Fabrication of Germanosilicate glass optical fibers containing Tm2+ ions and their nonlinear optical properties

Germanosilicate glass optical fibers incorporated with the Tm²⁺ ions were fabricated to enhance optical nonlinearity by providing a strong reduction environment based on the solution doping technique in the modified chemical vapor deposition (MCVD) process. The incorporation of the Tm²⁺ ions into the fiber core was identified by the electron paramagnetic resonance (EPR) spectrum in the fiber preform, and the absorption and emission properties between 350 and 1600 nm of the Tm²⁺ ions in optical fibers and the fiber preform. A strong broad absorption band due to the Tm²⁺ ions appeared from 350 to ∼900 nm, and a broad emission from ∼600 to ∼1050 nm and the other emission from ∼1050 to ∼1300 nm, which were not shown in the Tm³⁺ ions, were found upon Ar-ion laser pumping at 515 nm.

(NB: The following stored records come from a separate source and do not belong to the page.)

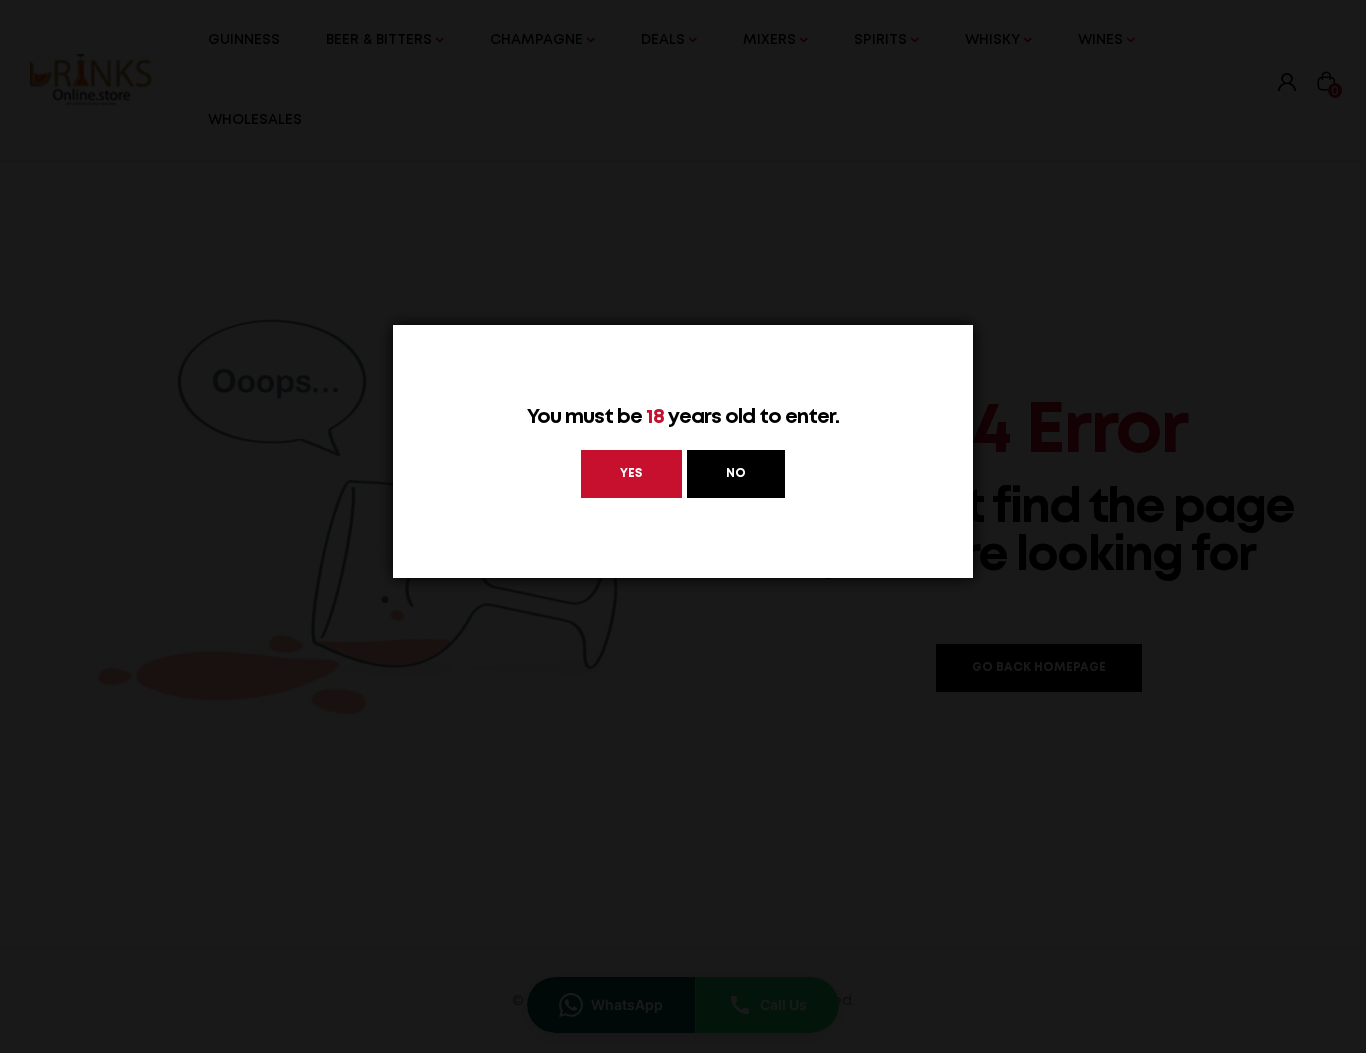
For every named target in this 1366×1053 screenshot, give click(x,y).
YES (631, 473)
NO (736, 473)
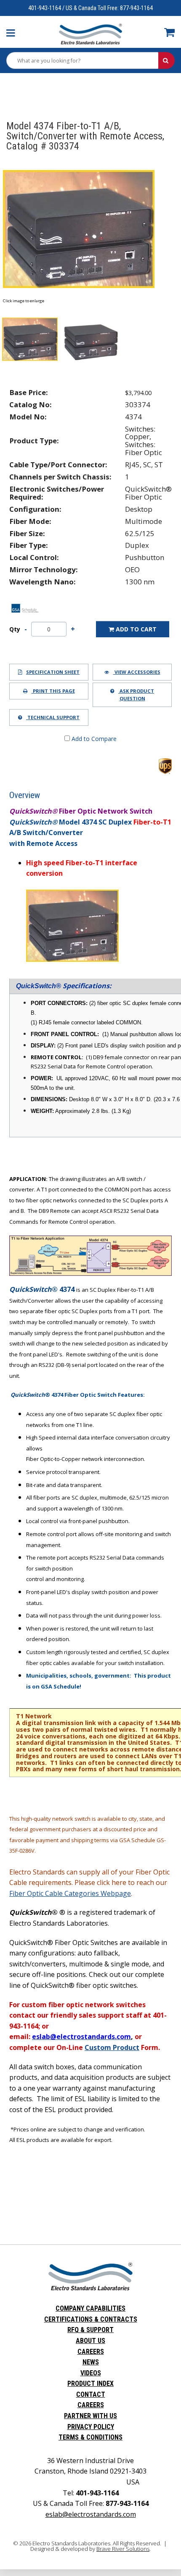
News (91, 2362)
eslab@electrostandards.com (90, 2514)
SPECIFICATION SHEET (53, 672)
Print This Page (53, 691)
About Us (90, 2341)
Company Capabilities (90, 2308)
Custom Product (112, 2047)
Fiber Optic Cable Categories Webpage (70, 1893)
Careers (90, 2352)
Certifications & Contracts (90, 2319)
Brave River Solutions (122, 2548)
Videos (90, 2373)
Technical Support (53, 717)
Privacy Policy (90, 2427)
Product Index (90, 2384)
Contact (90, 2394)
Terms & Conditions (90, 2437)
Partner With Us (90, 2416)
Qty (14, 629)
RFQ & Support (90, 2330)
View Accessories (136, 672)
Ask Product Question (136, 695)
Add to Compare (93, 739)
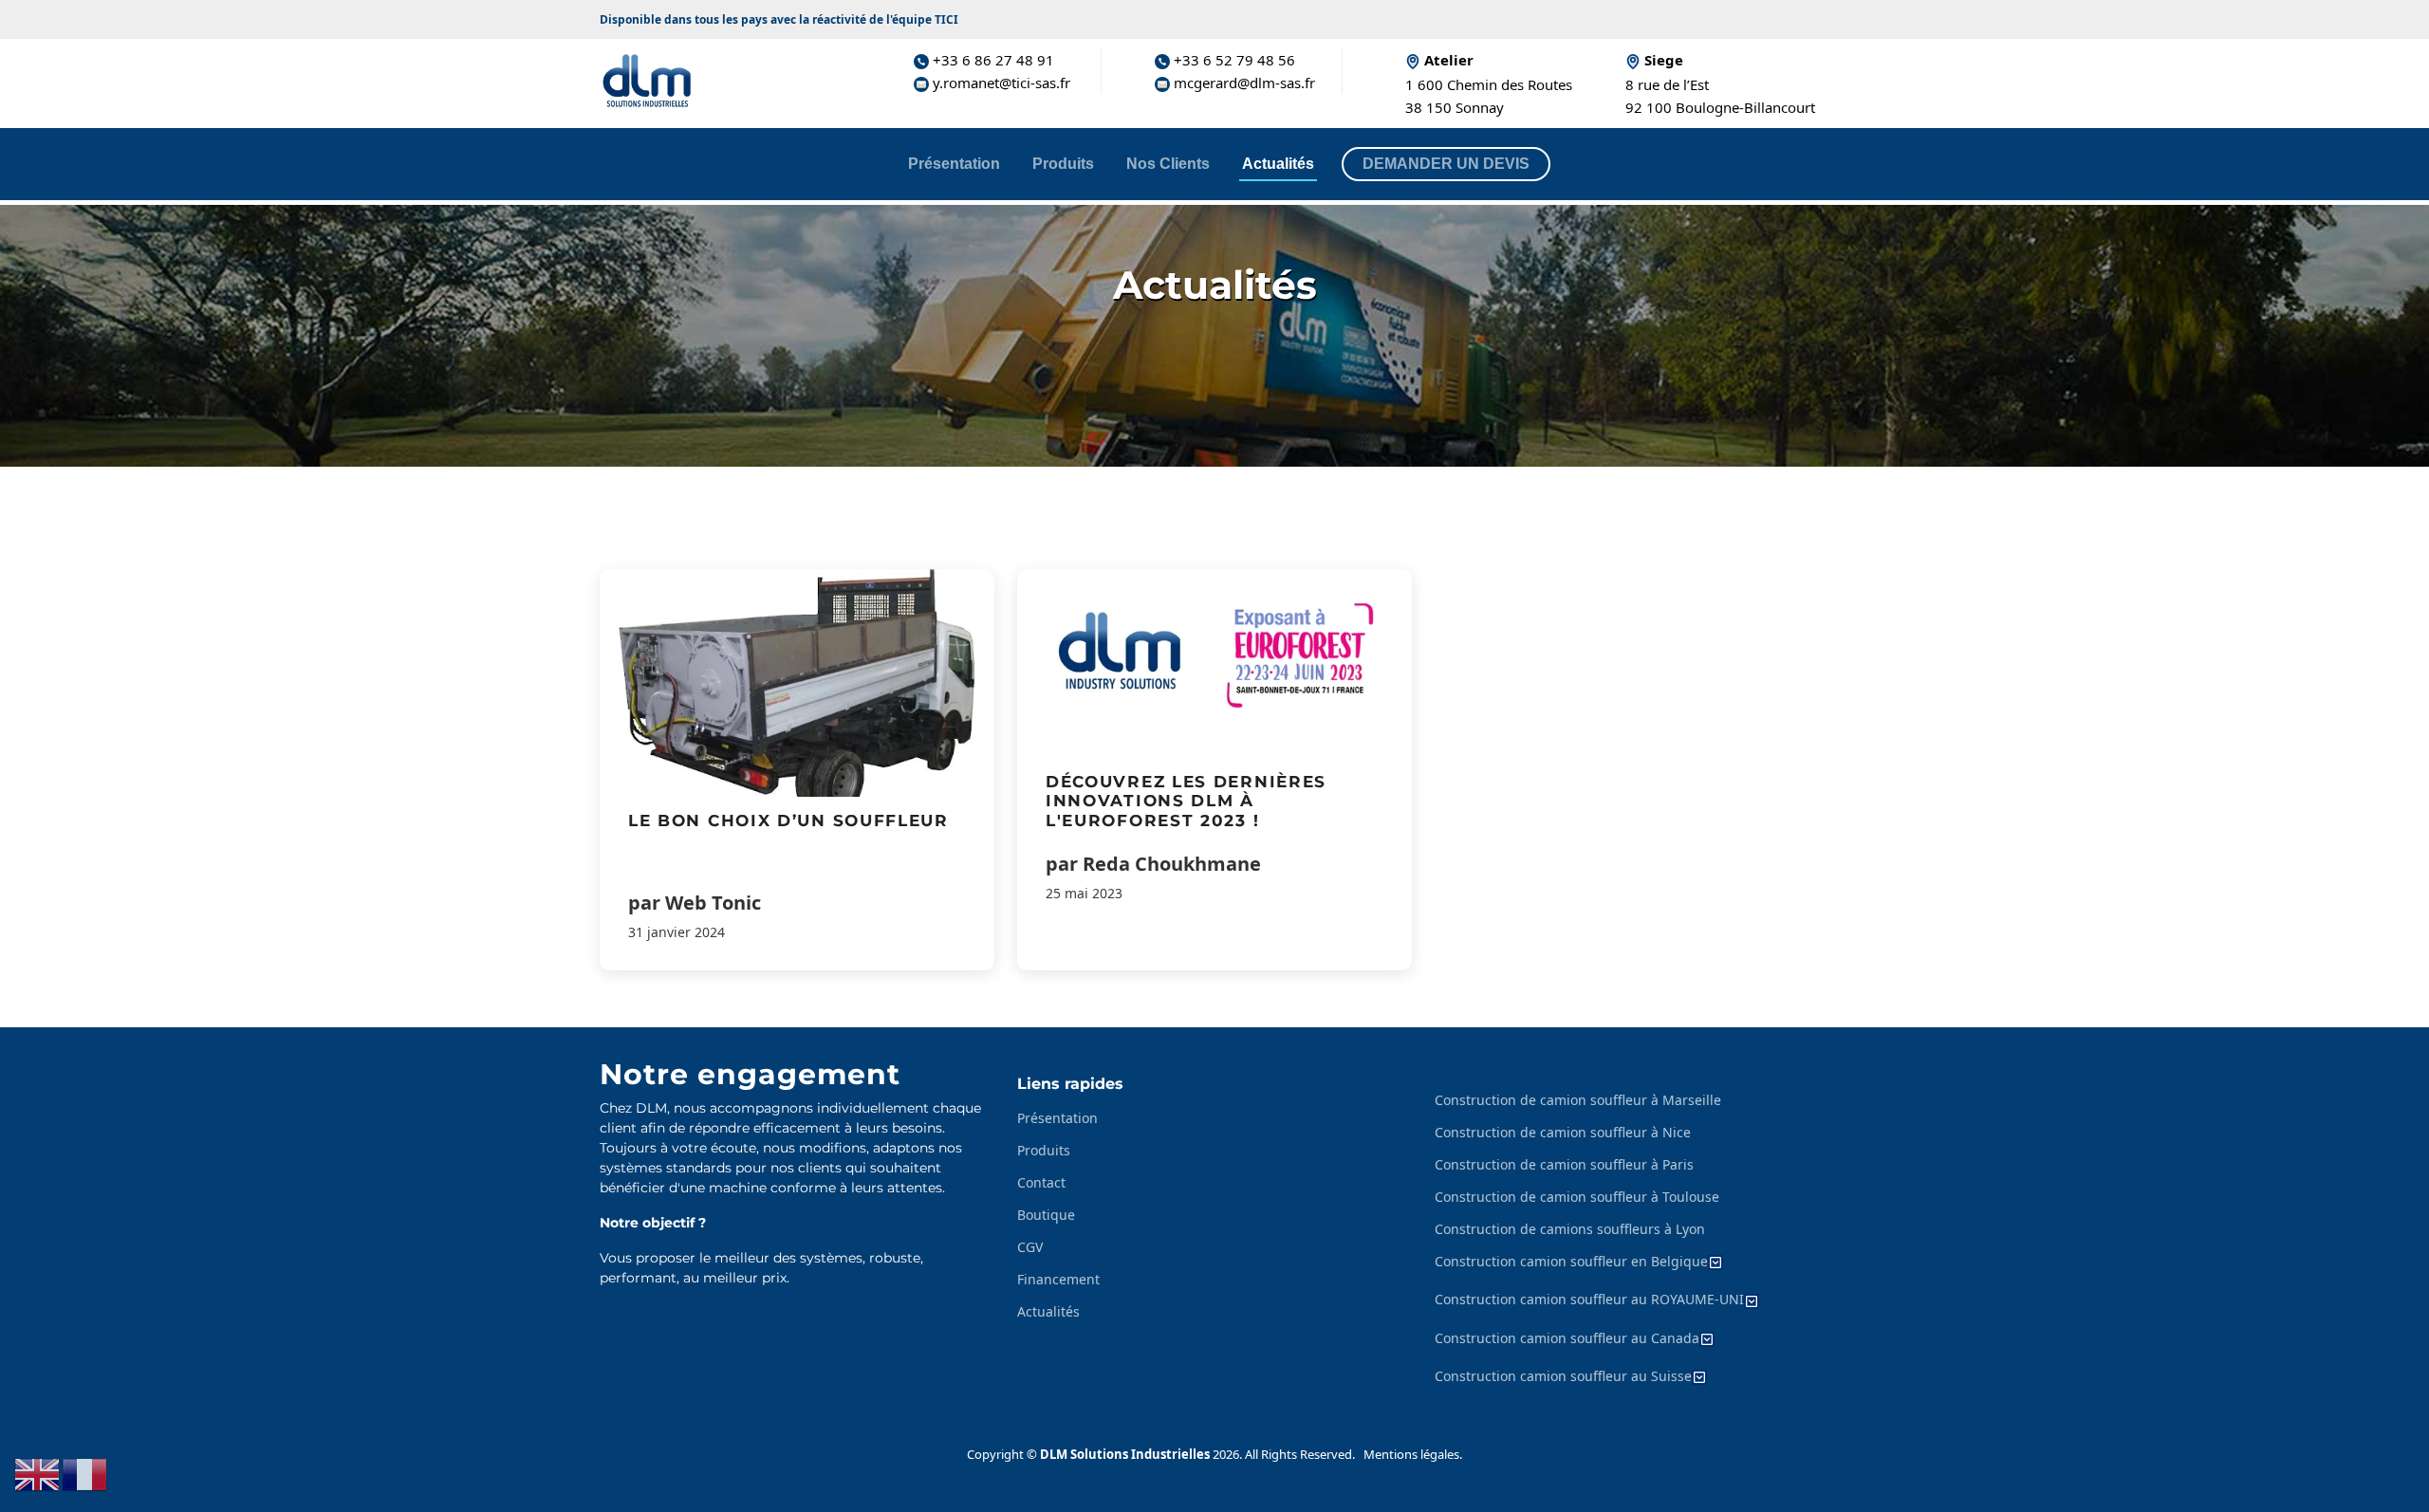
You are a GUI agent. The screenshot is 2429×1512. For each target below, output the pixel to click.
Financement (1058, 1279)
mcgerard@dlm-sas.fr (1241, 82)
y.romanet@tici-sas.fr (999, 82)
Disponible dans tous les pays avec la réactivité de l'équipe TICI (779, 19)
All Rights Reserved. (1300, 1454)
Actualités (1278, 164)
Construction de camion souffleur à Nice (1563, 1132)
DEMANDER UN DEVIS (1446, 164)
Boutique (1046, 1215)
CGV (1030, 1247)
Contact (1041, 1182)
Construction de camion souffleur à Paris (1564, 1164)
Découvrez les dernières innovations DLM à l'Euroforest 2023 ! (1186, 801)
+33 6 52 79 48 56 (1232, 59)
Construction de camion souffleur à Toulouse (1577, 1197)
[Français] (85, 1472)
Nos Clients (1168, 164)
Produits (1063, 164)
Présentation (954, 164)
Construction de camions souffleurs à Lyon (1570, 1229)
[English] (38, 1472)
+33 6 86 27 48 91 (991, 59)
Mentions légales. (1412, 1454)
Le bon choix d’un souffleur (788, 820)
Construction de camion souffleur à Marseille (1578, 1100)
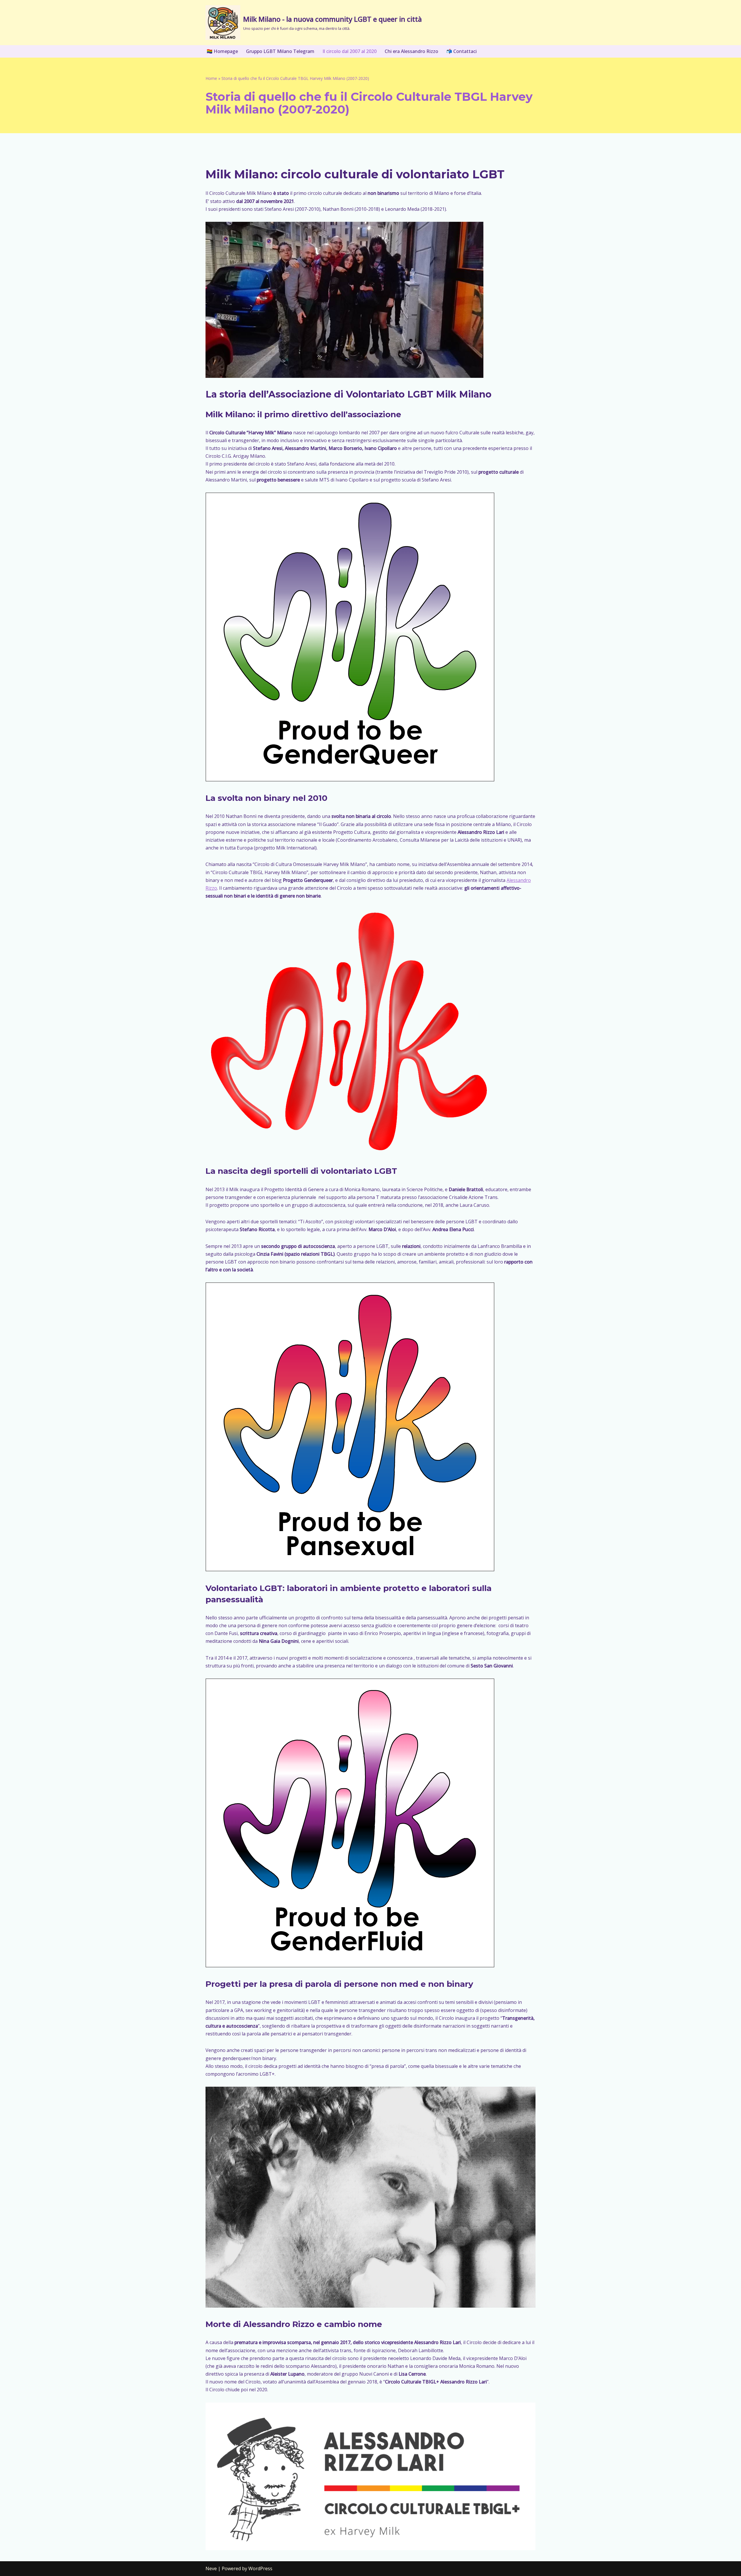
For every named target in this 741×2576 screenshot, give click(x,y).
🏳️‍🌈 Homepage (222, 51)
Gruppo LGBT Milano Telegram (280, 51)
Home (211, 78)
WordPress (260, 2568)
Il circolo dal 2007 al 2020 (349, 51)
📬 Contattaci (461, 51)
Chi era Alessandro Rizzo (411, 51)
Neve (211, 2568)
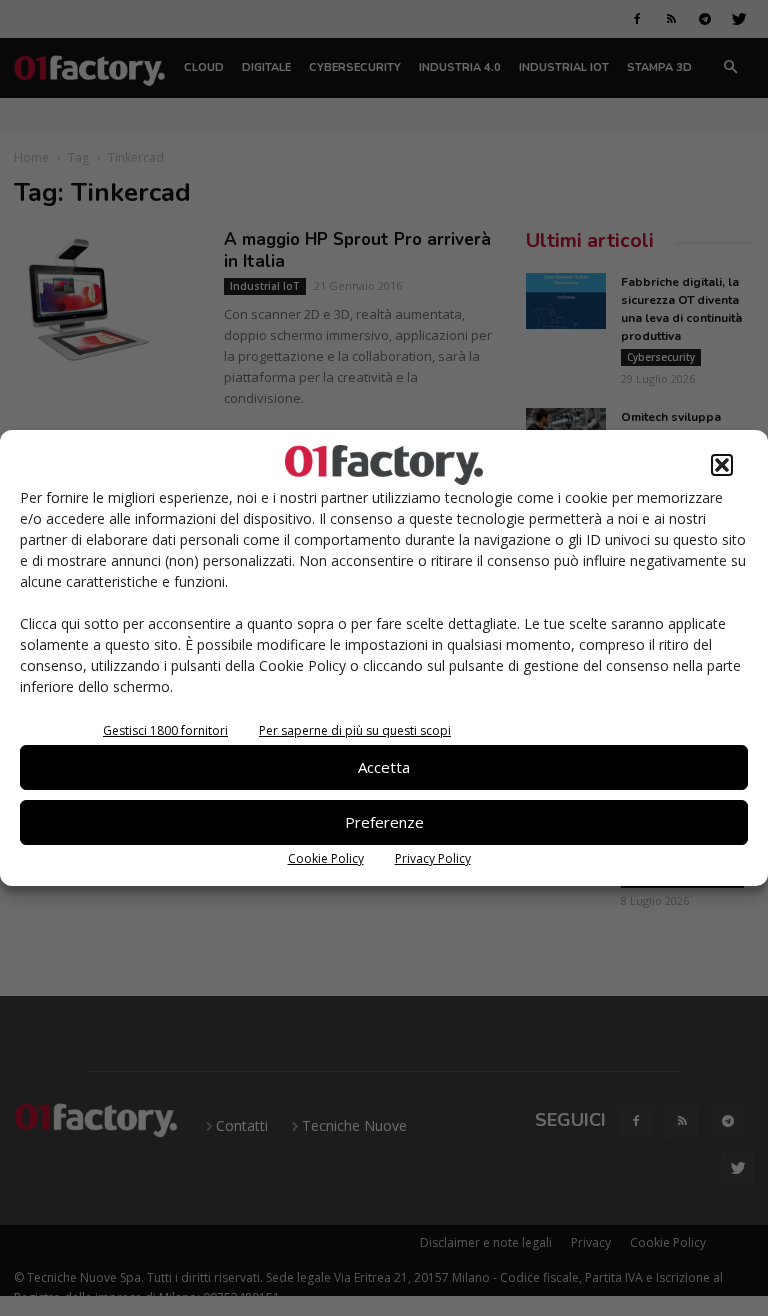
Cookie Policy (326, 858)
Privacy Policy (433, 858)
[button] (722, 465)
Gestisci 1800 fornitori (165, 730)
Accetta (384, 767)
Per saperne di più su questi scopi (355, 730)
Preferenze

Both absorption and emission results confirm that the Tm²⁺ ions in the germanosilicate glass have the 4f-5d energy band from 350 to ∼900 nm and the 4f-4f energy level at ∼1115 nm. Also, the resonant nonlinearity at ∼1310 and ∼1530 nm due to the Tm²⁺ ions in the fiber was measured upon the 515 nm optical pumping by using a long-period fiber grating (LPG) pair method. The nonlinear refractive index n₂ at ∼1310 and ∼1530 nm was found to be ∼4×10^-15 m²/W, where 70% and 30% of the n₂ are attributed to the nonradiative transitions and the radiative transitions, respectively.